A survey by the Local Government Information Unit found that 51% of 59 councils with green belts that responded to the survey were either likely or very likely to authorise development on green belt land.
The suvey also found that over half of the 147 councils that responded said they had brownfield sites, but they were not considered viable for development.
The results come just 18 months after the introduction of the National Planning Policy Framework, which was labelled a “developers’ charter” by campaigners because it put a “presumption in favour of sustainable development” at the centre of the planning system.
The National Trust research followed a similar survey by the Campaign to Protect Rural England (CPRE), published in August, which found the number of houses planned for the green belt land had increased 84% over the previous 12 months.
Simon Jenkins, chair of the National Trust, said green belt had been the “star feature of British town and country planning for half a century” and had “prevented urban sprawl”.
He added: “The government’s definition of ‘sustainable’ is in practice being interpreted as ‘profitable’, and has effectively killed the former planning presumption in favour of brownfield land.

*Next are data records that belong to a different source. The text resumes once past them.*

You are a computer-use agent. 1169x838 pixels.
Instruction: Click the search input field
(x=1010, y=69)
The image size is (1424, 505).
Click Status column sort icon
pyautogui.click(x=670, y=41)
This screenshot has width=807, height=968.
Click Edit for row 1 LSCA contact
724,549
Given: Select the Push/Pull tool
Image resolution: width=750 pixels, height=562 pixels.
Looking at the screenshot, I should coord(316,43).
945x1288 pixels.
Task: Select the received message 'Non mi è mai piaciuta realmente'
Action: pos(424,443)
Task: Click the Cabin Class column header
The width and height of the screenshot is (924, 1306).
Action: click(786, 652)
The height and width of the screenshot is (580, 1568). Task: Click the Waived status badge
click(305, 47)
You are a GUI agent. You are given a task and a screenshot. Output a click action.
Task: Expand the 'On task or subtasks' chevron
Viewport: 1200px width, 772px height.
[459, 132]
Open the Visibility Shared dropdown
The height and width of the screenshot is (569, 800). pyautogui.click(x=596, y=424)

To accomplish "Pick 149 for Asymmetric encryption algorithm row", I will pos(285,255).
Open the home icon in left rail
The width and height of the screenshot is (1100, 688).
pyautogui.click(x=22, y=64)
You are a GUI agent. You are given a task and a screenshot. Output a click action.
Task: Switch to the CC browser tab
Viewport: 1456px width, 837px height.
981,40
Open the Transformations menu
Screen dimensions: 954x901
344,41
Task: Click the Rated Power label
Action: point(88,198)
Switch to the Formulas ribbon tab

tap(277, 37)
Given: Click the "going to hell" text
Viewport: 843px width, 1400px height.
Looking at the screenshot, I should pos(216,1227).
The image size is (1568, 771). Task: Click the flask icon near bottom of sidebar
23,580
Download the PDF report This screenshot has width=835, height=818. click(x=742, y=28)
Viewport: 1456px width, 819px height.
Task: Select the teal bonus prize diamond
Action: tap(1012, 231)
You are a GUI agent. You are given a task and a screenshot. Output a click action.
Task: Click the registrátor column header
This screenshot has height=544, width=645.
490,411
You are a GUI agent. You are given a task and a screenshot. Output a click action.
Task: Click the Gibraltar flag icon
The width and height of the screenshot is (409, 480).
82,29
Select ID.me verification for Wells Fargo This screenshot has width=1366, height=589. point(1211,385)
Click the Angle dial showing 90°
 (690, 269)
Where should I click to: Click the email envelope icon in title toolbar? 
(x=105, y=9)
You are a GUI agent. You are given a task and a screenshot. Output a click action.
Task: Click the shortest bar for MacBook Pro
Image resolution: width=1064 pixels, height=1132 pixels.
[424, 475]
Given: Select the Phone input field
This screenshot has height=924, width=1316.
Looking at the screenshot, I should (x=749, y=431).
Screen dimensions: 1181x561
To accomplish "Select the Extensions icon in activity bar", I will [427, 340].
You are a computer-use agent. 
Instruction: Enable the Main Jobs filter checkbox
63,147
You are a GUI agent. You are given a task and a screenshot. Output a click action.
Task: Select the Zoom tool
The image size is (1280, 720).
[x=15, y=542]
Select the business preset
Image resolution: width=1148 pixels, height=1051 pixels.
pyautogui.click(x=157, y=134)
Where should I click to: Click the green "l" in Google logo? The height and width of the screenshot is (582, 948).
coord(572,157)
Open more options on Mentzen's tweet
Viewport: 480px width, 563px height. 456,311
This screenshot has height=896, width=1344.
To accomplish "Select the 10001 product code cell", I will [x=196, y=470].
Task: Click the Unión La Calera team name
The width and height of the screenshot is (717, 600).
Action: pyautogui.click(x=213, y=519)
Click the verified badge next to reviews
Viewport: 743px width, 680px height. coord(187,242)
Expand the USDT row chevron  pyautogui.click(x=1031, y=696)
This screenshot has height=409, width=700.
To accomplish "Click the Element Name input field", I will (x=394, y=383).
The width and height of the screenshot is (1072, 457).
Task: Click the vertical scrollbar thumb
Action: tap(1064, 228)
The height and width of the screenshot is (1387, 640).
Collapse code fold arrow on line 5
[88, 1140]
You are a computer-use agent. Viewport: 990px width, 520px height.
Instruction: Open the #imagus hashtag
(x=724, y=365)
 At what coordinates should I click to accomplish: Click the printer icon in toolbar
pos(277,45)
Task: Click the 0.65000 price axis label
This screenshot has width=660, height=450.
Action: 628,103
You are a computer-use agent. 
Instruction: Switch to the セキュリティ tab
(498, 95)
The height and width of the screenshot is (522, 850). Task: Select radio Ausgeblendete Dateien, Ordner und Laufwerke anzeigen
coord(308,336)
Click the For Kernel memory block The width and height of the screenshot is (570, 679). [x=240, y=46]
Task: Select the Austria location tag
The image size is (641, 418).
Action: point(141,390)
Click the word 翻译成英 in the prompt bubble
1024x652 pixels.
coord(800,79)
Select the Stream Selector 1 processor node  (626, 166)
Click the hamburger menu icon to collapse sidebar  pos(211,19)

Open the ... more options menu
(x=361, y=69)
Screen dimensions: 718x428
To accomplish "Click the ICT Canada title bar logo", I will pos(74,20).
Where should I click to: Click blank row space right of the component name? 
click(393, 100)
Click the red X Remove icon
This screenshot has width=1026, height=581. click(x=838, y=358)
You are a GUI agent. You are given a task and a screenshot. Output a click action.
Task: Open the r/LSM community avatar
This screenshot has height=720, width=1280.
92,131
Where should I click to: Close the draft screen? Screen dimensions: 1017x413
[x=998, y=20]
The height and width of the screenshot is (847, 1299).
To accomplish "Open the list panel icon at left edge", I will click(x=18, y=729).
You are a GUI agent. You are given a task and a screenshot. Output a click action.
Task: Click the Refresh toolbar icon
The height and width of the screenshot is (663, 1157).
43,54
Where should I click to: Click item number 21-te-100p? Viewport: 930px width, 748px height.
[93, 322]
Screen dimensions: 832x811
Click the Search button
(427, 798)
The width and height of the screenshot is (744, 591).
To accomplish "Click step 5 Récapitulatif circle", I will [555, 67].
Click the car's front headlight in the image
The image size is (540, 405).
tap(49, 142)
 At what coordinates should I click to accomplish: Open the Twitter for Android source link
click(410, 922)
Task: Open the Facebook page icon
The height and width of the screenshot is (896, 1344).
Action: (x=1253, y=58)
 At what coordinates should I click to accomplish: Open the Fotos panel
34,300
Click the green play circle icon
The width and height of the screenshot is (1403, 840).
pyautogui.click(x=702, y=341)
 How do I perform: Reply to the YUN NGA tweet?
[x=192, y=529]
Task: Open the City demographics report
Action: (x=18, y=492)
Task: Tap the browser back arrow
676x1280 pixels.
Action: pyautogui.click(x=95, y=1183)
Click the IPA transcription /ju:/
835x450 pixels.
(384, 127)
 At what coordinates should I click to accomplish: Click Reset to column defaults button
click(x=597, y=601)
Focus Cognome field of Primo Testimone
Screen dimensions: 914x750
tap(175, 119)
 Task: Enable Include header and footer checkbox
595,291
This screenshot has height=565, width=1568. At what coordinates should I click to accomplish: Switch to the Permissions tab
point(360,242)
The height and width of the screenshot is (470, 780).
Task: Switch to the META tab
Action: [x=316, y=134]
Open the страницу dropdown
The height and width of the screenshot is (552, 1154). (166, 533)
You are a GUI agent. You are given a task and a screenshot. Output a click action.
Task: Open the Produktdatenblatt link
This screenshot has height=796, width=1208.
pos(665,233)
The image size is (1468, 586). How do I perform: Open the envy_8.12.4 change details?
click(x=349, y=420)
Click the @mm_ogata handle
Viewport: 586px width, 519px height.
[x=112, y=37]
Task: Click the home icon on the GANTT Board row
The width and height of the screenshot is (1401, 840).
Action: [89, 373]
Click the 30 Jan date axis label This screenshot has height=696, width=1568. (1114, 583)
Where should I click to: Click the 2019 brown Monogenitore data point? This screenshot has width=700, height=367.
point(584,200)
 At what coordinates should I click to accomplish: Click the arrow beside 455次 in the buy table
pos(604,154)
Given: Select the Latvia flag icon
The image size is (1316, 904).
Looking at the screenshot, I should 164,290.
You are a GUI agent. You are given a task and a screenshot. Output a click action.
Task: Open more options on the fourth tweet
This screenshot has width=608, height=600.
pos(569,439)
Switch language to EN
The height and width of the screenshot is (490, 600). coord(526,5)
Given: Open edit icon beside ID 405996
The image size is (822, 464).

“What is now happening is a policy of let rip, leading to steady erosion. For the first time in British planning history, planning control is now the slave not the master of profit.”
Planning minister Nick Boles said: “The coalition government has safeguarded national green belt protection, abolished Labour’s regional strategies which threatened to rip up the green belt and introduced a new protection for valuable green spaces.
“The biggest threat to the green belt is Ed Miliband’s plans to allow urban councils to dump development on their rural neighbours.”